Vi era quindi, tra i riformisti cinesi, una parziale convinzione che fosse impossibile (o comunque inopportuno) trapiantare direttamente in Cina modelli costituzionali e di governo stranieri. Allo stesso tempo, tuttavia, non vi era una teorizzazione compiuta circa una possibile strategia di ricostruzione delle strutture di potere, nè del resto vi era una effettiva coerenza e compattezza del fronte riformista. Esistevano gruppi di maggiore impatto ed influenza, come il Tongmenghui, fondato in Giappone dallo stesso Sun-Yat Sen e da Song Jiaoren a partire dalla fusione di numerosi gruppuscoli precedenti.

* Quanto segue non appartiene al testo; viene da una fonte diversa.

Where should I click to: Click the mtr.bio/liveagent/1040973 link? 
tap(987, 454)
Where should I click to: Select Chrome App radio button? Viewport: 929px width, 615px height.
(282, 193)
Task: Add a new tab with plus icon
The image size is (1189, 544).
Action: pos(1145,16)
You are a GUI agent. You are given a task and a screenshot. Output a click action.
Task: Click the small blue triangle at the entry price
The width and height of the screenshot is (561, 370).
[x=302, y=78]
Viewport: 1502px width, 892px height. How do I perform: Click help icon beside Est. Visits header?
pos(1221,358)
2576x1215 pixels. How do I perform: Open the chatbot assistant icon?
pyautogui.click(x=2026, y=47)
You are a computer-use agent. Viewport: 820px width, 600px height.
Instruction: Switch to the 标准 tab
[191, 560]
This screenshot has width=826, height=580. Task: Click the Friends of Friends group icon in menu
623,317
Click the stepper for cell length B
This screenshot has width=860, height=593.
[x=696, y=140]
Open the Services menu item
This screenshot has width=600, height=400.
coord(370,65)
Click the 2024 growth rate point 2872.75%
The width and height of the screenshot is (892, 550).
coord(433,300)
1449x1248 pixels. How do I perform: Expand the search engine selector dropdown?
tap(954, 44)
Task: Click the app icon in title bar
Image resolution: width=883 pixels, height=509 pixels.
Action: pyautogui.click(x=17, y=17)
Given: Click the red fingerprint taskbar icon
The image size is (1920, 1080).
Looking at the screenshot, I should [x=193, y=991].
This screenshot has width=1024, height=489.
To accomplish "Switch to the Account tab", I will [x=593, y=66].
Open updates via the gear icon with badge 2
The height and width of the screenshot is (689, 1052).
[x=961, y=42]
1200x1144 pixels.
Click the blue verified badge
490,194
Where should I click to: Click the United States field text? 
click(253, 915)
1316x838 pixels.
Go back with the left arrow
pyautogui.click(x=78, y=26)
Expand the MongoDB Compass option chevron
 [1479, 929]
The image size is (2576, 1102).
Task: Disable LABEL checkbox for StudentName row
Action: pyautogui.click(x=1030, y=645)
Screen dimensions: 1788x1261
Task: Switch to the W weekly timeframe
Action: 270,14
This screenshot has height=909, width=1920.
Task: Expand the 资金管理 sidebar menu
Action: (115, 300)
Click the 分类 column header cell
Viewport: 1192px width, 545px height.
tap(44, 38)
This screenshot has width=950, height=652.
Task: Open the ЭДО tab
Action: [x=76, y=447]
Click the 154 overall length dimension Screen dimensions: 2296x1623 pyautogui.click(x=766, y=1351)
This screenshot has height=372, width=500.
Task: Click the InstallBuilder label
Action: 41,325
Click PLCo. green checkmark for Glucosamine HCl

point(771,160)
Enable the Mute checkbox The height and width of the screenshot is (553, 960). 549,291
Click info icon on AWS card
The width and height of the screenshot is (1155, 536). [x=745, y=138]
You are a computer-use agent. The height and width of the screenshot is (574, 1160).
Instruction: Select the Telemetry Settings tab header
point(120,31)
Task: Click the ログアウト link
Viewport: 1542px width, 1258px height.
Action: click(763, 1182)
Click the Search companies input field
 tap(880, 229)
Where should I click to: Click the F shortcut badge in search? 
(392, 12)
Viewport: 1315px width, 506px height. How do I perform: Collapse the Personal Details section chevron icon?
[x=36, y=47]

Esisteva però anche una notevole frammentazione delle forze politiche (clandestine) di opposizione ai Qing e, specie negli ultimissimi anni prima del crollo dell’impero, anche gli spiriti rivoluzionari, in molti casi, tendevano ad avere un forte radicamento locale, nelle varie province, più che un coordinamento veramente “nazionale”.
Su queste premesse, è più facile forse capire come mai, al crollo dell’impero, di fatto nessuna delle concezioni riformiste vide concretamente attuazione.

Note

1.  Zhang Yongle (章永乐), 旧邦新造 (La ricostruzione di un vecchio Stato), Peking University Press, Pechino, 2011, pp. 16 ss.

2.  G. Zhao, Reinventing China: Imperial Qing Ideology and the Rise of Modern Chinese National Identity in the Early Twentieth Century, in Modern China, Vol. 32(1), 2006, pp. 3-30.

3.  Zhang Yongle, La ricostruzione di un vecchio Stato, pp. 16 ss.

4.  D. Heuschert, Legal Pluralism in the Qing Empire: Manchu Legislation for the Mongols, in The International History Review, Vol. 20(2), 1998, pp. 310-324.

5.  Zhang Yongle, La ricostruzione di un vecchio Stato, pp. 16 ss.

6.  B.A. Elman, Political, Social, and Cultural Reproduction via Civil Service Examinations in Late Imperial China, in The Journal of Asian Studies, Vol. 50(1), 1991, pp. 7-28; H. De Weerdt, Changing Minds through Examinations: Examination Critics in Late Imperial China, in Journal of the American Oriental Society, Vol. 126(3), 2006, pp. 367-377.

7.  Zhang Yongle, La ricostruzione di un vecchio Stato, pp. 44 ss.

8.  S. Cai-Z. Wang , 梁启超《开明专制》之学理辨析 (Analisi della teoria dell’autocrazia illuminata in Liang Qichao), in Jiangsu shehui kexue, 2017, pp. 223-229; Yu Ronggen, 超越儒法之争 (Oltre la controversia tra confucianesimo e legismo), in fazhi yanjiu, 2018, pp. 3-13.

9.  T. Man Ling Lee, Local Self-Government in Late Qing: Political Discourse and Moral Reform, The Review of Politics, 60(1), 1998, pp. 31-53.